▶ _TEXT EXCERPT_

= = =

Recent research from UCLA reveals intriguing insights into muscle aging through studies conducted on mice. The findings suggest that as muscles age, their stem cells accumulate elevated levels of a specific protein, which impedes their ability to activate and repair damaged tissue. Interestingly, this same protein also enhances the cells' survival in the challenging environment of aging muscles.
Published in the journal Science, the study introduces a transformative perspective on aging. Dr. Thomas Rando, the study's senior author and director of the Eli and Edythe Broad Center of Regenerative Medicine and Stem Cell Research at UCLA, states, "This has led us to a new way of thinking about aging." He emphasizes that while some biological changes associated with aging may seem detrimental, they could actually serve as built-in survival mechanisms.
The Role of NDRG1 in Muscle Repair
The research team, led by postdoctoral scholars Jengmin Kang and Daniel Benjamin, examined muscle stem cells from both young and older mice. They discovered that a protein known as NDRG1 significantly increased with age, reaching levels 3.5 times higher in older cells compared to younger ones. NDRG1 functions as a brake within the cell, inhibiting a signaling pathway called mTOR, which is crucial for cell activation, growth, and tissue repair.
To assess the impact of NDRG1 on muscle healing, the scientists allowed the mice to age naturally to an equivalent of approximately 75 human years before inhibiting NDRG1 activity. The results were striking; the older muscle stem cells began to function more like their younger counterparts, activating more swiftly and enhancing muscle repair.

= = =

▶ _GIVEN ENTRIES_
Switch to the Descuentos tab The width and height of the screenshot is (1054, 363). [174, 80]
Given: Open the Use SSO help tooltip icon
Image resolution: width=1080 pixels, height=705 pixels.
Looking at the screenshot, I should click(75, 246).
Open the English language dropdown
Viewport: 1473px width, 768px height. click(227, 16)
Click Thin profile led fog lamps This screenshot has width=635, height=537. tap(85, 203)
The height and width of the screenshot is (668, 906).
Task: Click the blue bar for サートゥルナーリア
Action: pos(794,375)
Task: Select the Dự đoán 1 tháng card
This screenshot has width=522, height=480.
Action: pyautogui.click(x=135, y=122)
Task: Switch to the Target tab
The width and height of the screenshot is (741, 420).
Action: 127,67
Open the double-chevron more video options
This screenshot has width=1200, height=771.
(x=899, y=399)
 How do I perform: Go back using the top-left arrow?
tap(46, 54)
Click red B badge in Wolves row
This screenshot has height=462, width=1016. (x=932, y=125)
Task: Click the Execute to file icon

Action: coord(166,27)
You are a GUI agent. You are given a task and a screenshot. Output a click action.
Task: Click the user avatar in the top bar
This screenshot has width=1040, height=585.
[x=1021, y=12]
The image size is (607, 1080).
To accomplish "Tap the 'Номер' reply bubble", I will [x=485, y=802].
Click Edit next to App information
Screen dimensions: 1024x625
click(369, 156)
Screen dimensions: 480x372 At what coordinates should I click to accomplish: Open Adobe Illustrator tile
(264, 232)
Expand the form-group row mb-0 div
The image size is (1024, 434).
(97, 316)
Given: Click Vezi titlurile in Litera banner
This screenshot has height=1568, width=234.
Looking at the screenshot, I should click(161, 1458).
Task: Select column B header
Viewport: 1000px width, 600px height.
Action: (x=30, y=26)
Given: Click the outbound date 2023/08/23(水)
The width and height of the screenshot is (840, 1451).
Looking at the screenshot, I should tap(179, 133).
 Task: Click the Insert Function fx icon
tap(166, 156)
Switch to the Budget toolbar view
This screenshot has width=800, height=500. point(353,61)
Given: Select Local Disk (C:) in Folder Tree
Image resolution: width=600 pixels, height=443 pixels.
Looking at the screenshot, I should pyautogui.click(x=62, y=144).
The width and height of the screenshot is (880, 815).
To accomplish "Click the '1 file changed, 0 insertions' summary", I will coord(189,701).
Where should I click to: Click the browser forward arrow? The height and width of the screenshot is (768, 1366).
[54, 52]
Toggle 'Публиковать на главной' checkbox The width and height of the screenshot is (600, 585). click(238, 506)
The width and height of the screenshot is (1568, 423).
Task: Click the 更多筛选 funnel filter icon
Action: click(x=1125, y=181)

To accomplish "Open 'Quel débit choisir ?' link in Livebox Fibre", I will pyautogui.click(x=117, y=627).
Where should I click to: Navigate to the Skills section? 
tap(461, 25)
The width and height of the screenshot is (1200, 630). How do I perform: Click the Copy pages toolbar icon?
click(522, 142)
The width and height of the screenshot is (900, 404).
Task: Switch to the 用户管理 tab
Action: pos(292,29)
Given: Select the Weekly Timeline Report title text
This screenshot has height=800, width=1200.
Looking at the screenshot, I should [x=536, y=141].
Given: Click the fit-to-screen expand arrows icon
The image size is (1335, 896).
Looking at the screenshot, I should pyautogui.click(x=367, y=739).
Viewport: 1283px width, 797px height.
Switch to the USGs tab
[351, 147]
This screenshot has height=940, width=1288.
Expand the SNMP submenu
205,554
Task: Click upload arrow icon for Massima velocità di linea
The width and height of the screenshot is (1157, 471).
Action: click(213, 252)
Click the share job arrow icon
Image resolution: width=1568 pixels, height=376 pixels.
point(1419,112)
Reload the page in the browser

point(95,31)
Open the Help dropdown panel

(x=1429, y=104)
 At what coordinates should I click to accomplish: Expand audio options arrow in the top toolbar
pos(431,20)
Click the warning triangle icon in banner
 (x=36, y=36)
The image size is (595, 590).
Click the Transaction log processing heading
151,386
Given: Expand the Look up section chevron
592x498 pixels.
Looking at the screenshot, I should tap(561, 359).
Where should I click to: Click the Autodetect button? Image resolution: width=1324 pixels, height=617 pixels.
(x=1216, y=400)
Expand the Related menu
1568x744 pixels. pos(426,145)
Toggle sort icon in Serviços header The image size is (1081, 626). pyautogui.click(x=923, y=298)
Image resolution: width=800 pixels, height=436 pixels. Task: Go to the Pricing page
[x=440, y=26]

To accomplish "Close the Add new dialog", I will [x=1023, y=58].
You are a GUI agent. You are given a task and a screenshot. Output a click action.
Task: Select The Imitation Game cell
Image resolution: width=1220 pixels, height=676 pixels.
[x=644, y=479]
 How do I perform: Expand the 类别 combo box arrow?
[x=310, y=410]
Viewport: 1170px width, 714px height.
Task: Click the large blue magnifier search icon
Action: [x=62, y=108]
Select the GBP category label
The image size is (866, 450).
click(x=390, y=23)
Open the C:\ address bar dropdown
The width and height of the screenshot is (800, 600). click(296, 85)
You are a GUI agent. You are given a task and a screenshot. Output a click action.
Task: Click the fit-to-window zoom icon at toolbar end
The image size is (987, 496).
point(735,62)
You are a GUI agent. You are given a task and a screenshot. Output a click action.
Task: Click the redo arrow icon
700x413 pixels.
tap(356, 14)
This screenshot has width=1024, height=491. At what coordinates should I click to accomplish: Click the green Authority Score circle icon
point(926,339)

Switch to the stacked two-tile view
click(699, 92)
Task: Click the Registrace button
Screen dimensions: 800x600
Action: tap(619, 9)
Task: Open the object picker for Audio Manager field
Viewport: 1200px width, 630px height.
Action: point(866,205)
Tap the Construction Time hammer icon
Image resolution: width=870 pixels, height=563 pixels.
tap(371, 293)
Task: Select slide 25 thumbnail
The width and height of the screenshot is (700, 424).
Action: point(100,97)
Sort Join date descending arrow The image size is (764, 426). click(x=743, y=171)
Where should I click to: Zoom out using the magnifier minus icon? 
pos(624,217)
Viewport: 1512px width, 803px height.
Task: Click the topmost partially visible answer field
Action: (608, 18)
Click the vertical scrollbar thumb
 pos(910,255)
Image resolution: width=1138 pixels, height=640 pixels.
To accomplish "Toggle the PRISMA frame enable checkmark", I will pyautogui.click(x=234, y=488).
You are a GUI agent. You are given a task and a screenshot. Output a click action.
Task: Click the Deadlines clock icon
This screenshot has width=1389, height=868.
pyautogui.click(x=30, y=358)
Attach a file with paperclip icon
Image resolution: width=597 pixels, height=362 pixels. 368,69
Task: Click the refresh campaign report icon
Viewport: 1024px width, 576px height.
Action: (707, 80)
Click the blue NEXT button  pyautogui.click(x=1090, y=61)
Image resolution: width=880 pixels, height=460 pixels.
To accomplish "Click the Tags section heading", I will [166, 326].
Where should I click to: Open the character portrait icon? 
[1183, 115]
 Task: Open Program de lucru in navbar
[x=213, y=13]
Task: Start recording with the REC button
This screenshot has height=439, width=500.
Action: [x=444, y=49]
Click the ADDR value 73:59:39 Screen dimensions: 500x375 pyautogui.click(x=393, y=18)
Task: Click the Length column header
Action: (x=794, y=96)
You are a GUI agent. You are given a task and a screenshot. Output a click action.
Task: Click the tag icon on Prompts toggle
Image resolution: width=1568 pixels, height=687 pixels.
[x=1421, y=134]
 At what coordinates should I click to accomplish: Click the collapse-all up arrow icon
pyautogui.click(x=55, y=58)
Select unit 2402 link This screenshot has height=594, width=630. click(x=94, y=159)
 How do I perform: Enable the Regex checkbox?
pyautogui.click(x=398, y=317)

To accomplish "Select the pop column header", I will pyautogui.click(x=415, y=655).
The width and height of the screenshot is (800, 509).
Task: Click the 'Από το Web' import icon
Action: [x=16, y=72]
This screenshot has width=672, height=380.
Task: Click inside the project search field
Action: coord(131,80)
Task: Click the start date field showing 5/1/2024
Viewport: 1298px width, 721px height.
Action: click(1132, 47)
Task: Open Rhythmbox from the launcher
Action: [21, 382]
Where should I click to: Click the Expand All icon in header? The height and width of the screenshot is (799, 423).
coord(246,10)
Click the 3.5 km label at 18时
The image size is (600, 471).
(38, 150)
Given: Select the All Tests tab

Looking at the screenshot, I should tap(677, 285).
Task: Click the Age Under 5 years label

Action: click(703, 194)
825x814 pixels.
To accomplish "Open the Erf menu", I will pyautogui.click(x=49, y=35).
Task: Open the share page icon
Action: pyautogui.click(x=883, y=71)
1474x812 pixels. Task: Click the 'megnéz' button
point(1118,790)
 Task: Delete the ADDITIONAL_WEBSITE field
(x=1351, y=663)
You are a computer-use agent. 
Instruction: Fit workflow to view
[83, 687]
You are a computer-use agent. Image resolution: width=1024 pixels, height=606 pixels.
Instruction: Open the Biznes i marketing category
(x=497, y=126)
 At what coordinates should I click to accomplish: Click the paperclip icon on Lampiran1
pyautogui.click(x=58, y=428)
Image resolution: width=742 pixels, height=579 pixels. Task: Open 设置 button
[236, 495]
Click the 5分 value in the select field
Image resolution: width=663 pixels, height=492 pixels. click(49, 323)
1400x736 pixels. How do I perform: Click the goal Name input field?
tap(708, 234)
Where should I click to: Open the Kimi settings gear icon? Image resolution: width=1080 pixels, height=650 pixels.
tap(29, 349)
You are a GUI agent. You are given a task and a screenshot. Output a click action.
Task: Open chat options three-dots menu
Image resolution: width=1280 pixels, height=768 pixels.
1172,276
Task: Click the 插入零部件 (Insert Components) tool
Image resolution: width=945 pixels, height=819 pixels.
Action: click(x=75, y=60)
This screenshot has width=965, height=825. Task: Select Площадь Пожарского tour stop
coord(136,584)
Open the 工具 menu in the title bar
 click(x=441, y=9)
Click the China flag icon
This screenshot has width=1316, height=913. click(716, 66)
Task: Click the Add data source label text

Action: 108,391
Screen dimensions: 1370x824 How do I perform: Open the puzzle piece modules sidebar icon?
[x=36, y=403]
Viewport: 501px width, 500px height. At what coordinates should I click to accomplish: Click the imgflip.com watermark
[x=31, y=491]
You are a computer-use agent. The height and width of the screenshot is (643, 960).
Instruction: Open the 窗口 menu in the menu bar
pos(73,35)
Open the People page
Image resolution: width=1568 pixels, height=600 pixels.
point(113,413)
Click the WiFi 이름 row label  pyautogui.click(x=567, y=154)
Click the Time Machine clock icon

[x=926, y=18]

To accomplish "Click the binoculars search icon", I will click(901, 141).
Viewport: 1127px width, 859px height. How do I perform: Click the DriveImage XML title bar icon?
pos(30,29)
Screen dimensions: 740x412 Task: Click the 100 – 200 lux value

= = =

▶ _TASK INSTRUCTIONS_
Quote the muscle aging article word for word, starting with "To assess the" and going on through "enhancing muscle repair.".

▶ _RESULT FOR THIS EXERCISE_
To assess the impact of NDRG1 on muscle healing, the scientists allowed the mice to age naturally to an equivalent of approximately 75 human years before inhibiting NDRG1 activity. The results were striking; the older muscle stem cells began to function more like their younger counterparts, activating more swiftly and enhancing muscle repair.